El cardenal Bergoglio también estaba suscrito y leía con atención 30Días. Fui testigo, junto a muchos otros amigos, de varios encuentros entre él y don Giacomo. Fue precisamente un periodista de 30Días, Gianni Valente, el primero en conocer al arzobispo de Buenos Aires. Cuando venía a Roma, Bergoglio cenaba en casa de Gianni y su mujer Stefania, concelebró muchas veces la eucaristía en la basílica de San Lorenzo al Verano, donde los sábados por la tarde se reunían para la misa los amigos de don Giacomo. El cardenal Bergoglio los quería mucho y escribió en 30Días un artículo precioso en su memoria hace diez años, el 19 de abril de 2012, cuando don Giacomo nos dejó.

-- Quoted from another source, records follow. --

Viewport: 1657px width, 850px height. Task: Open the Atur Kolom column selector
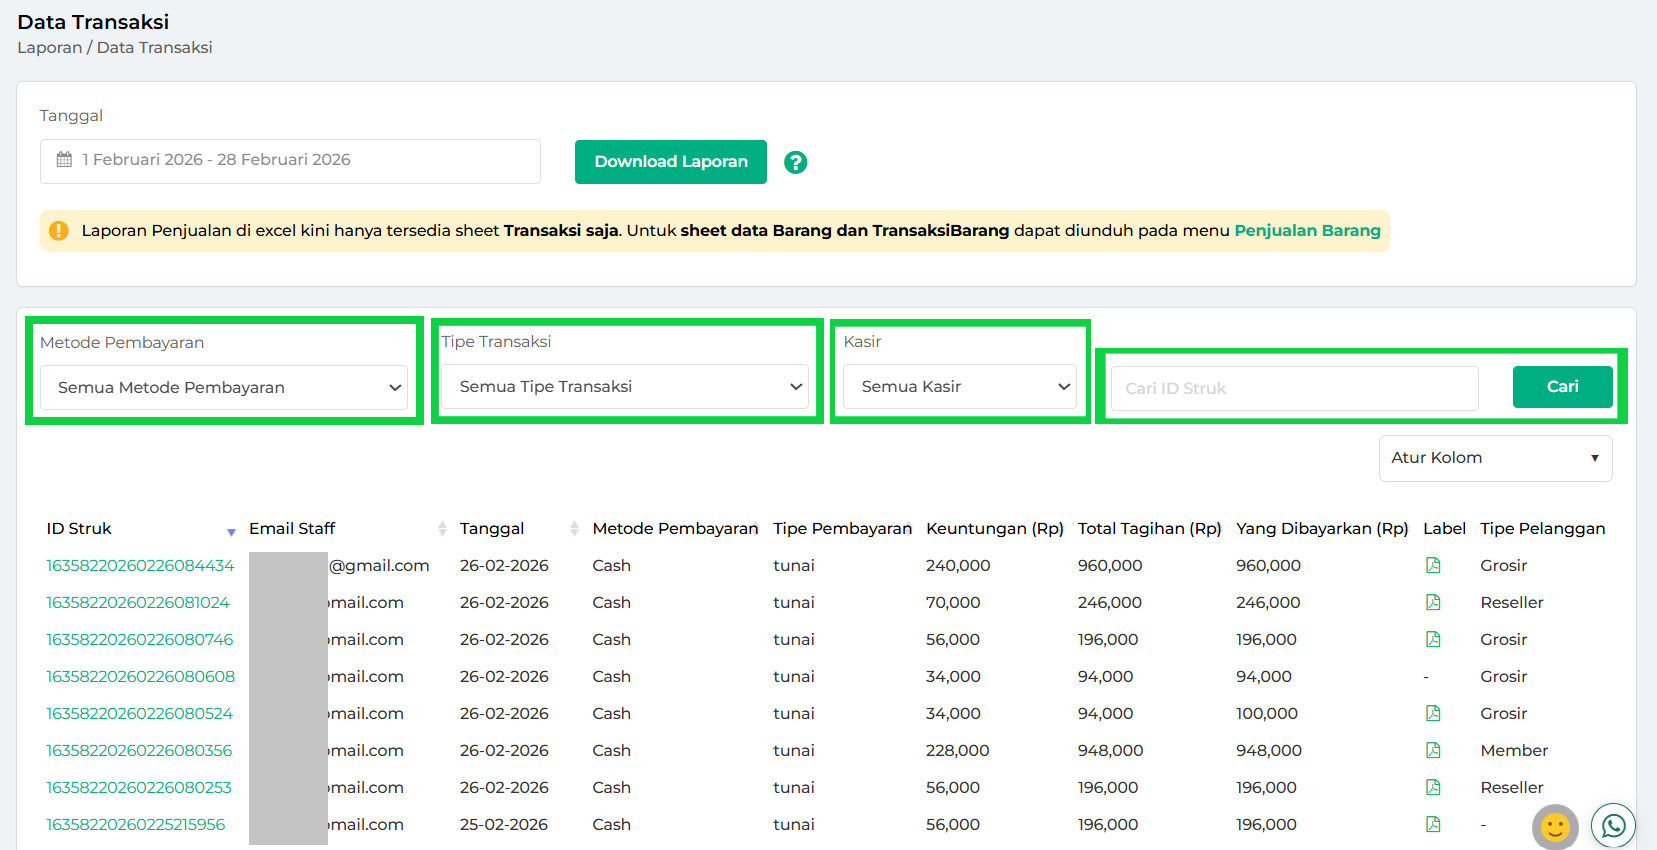[1494, 458]
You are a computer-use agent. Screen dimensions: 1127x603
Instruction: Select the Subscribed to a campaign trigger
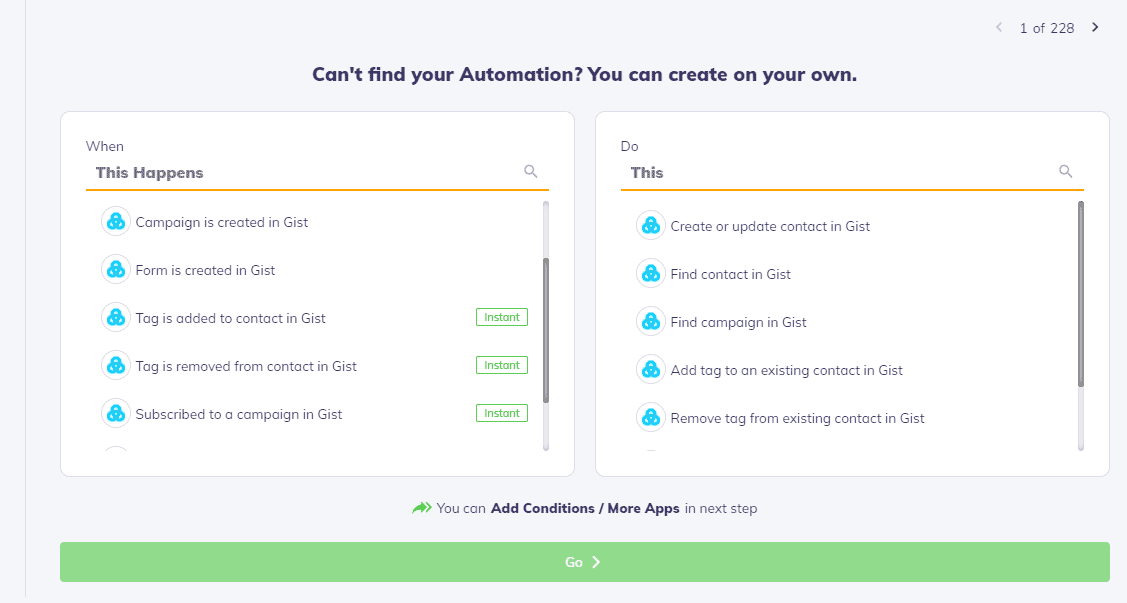[238, 413]
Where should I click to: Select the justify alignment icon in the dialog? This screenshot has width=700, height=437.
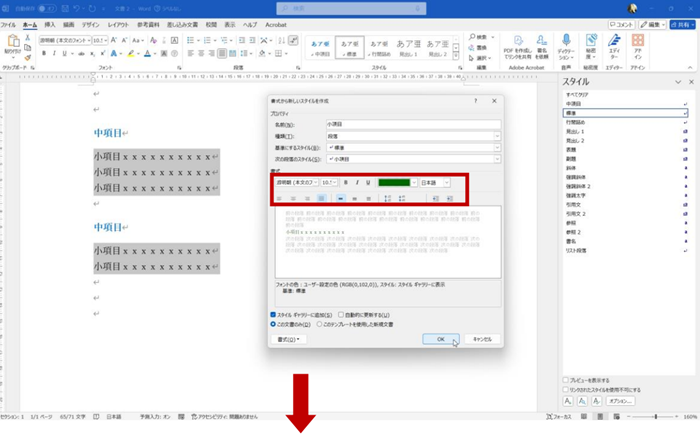(x=322, y=199)
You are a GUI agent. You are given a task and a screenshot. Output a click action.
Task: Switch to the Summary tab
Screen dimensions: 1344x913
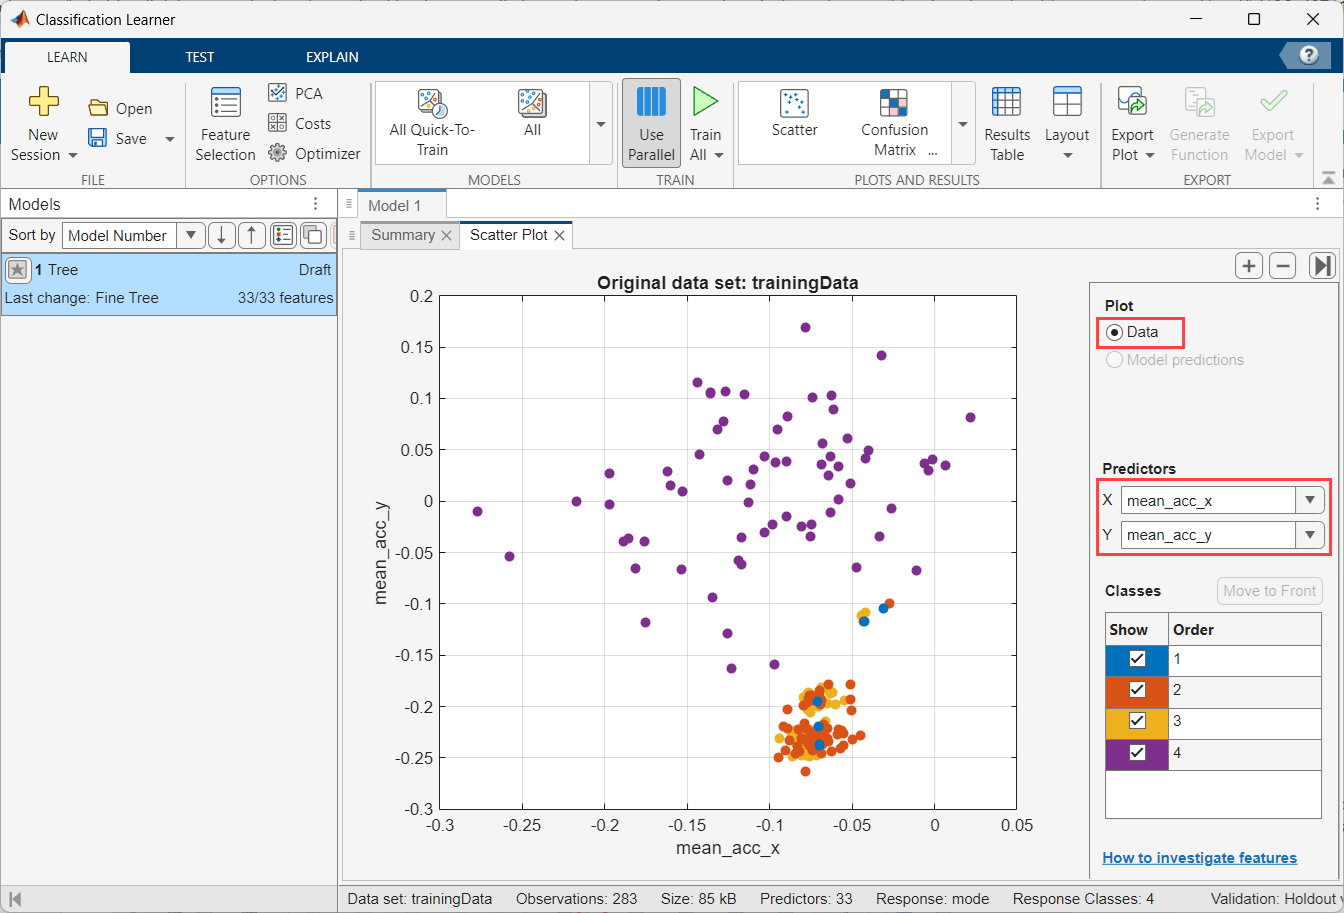tap(402, 235)
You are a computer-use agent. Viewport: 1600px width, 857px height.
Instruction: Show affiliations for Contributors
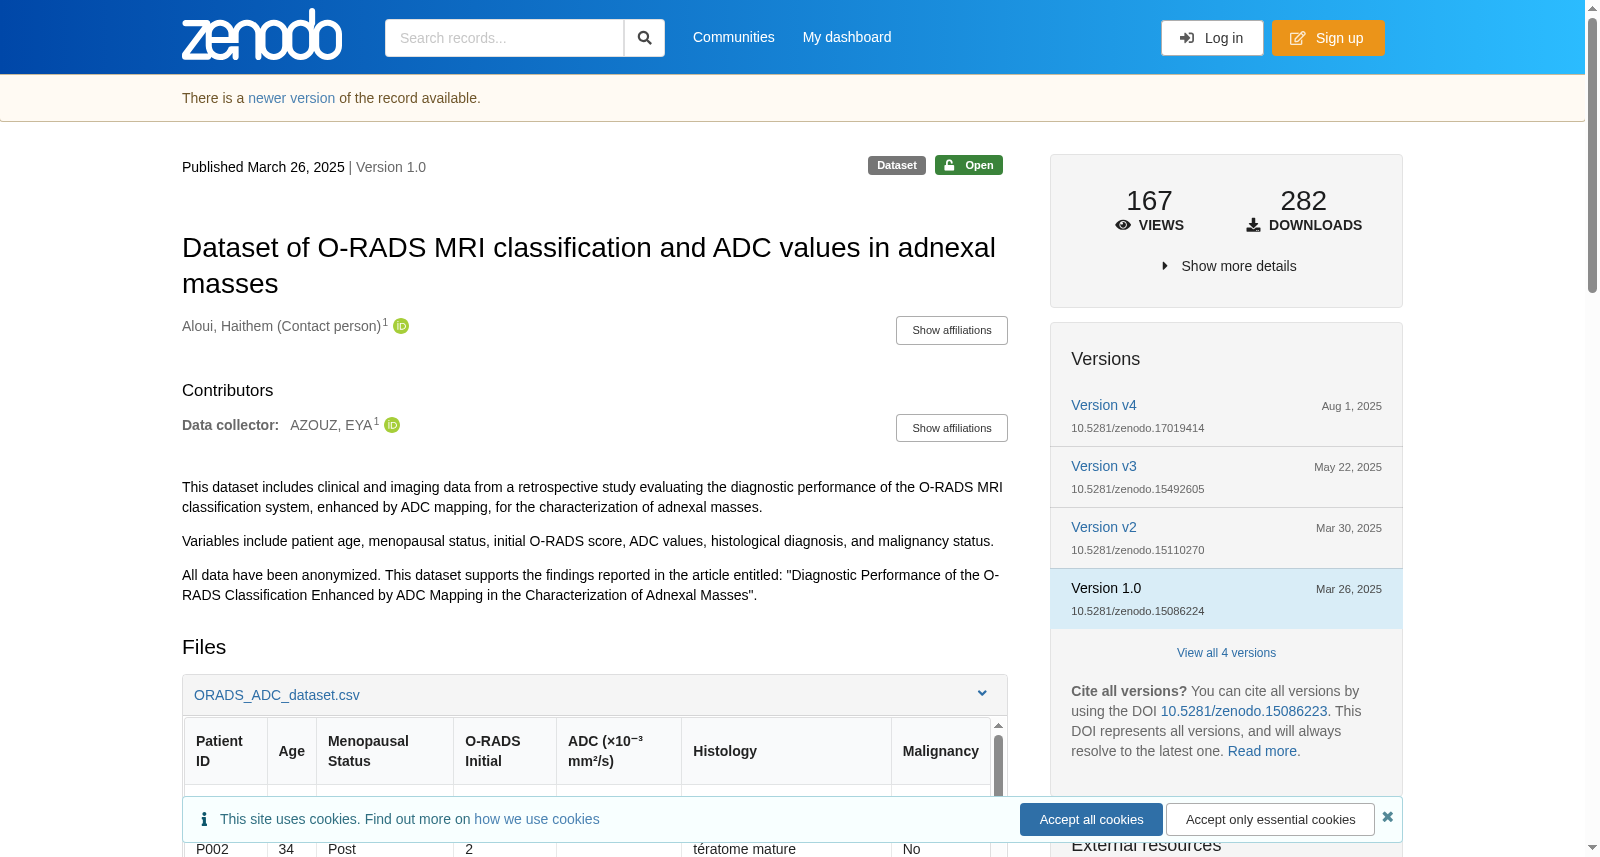pos(952,428)
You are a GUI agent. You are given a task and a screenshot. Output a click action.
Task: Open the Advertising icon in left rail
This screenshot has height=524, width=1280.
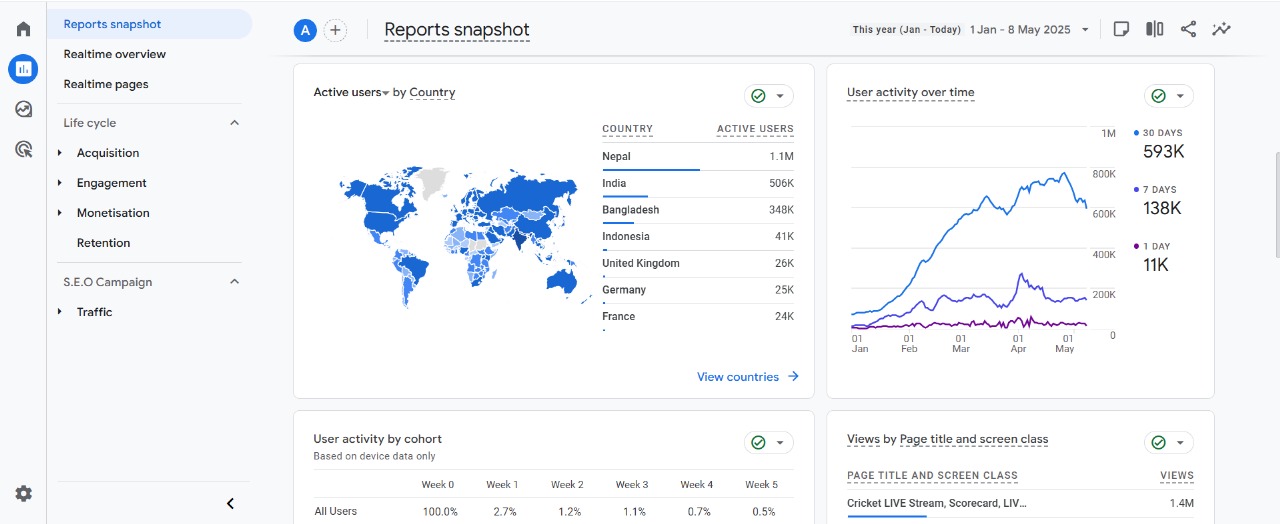(x=23, y=150)
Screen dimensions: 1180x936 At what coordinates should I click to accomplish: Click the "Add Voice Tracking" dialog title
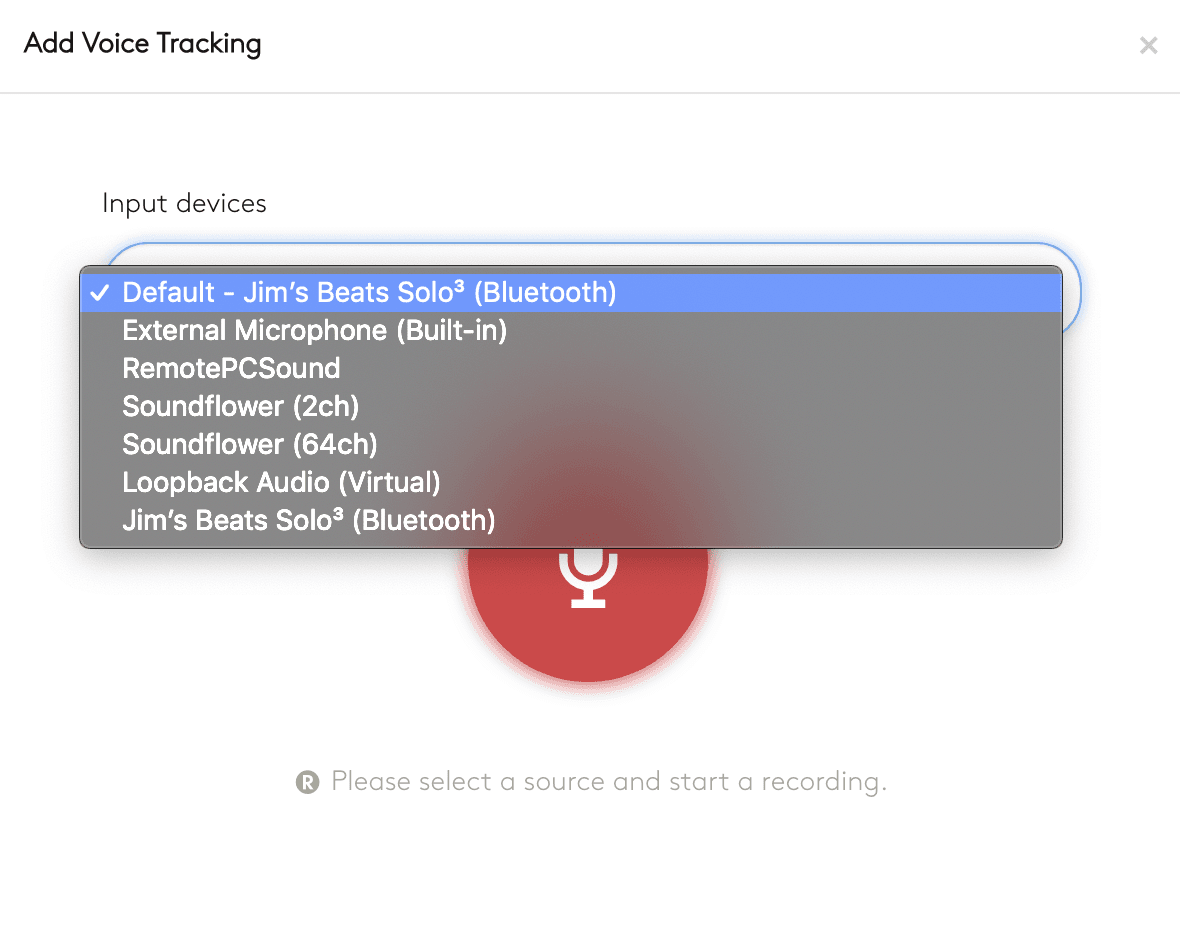pyautogui.click(x=142, y=44)
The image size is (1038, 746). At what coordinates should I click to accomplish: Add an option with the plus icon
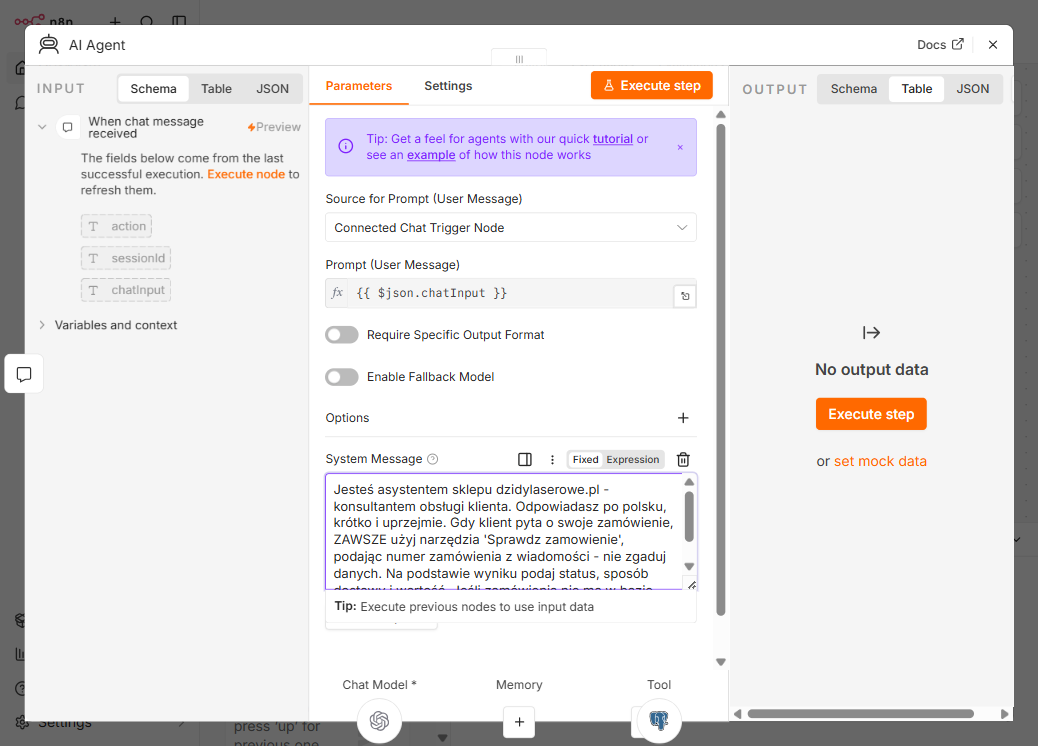click(x=683, y=418)
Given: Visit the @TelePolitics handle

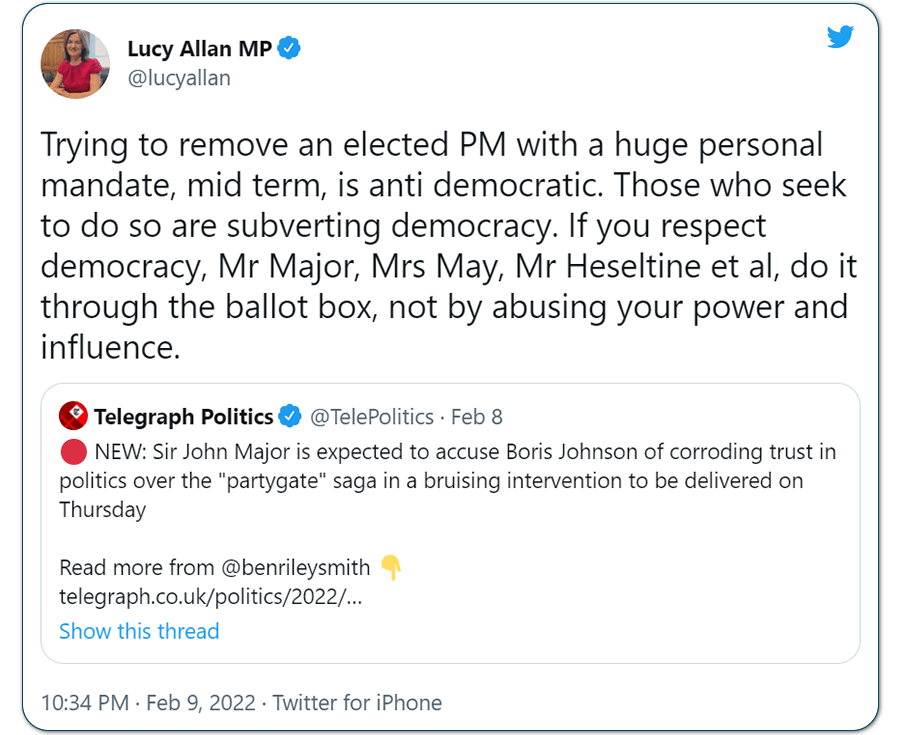Looking at the screenshot, I should click(x=372, y=417).
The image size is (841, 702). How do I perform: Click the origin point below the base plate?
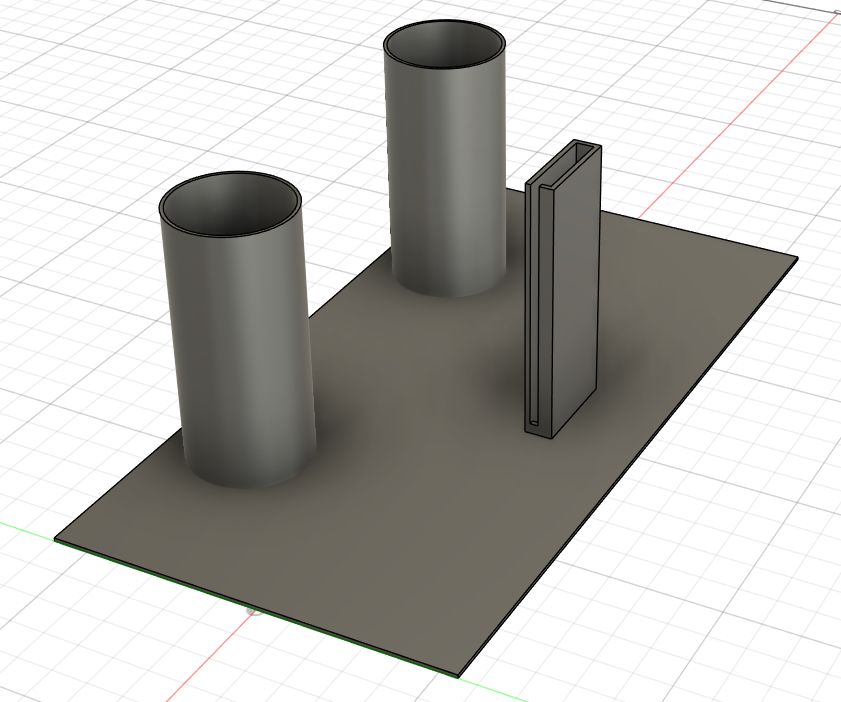click(x=253, y=609)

Luego, siendo Papa, también aceptó escribir un prólogo para la reedición del librito Quien reza se salva, la obra preferida de don Giacomo. Nació por la necesidad de ofrecer un instrumento sencillo y útil a aquellos, entre nosotros, que se acercaban por primera vez al sacramento de la confesión o volvían tras una larga ausencia. También es un concentrado de las oraciones más bonitas de la tradición popular cristiana, que él nos hizo redescubrir y amar. Don Giacomo insistía mucho en que el cristianismo es «una historia sencilla». Por eso, ese librito tan sencillo –difundido por todo el mundo– ahora tiene un doble prólogo, uno firmado por el cardenal Joseph Ratzinger y el otro, por Francisco. Don Giacomo, allí arriba, en el cielo, feliz con don Giussani, leerá todas estas líneas de elogio y me diría que lo deje y en su lugar rece un Avemaría por él. Pero somos nosotros quien le pedimos a él una oración por nuestras vidas, por el mundo entero y por la Iglesia del Señor.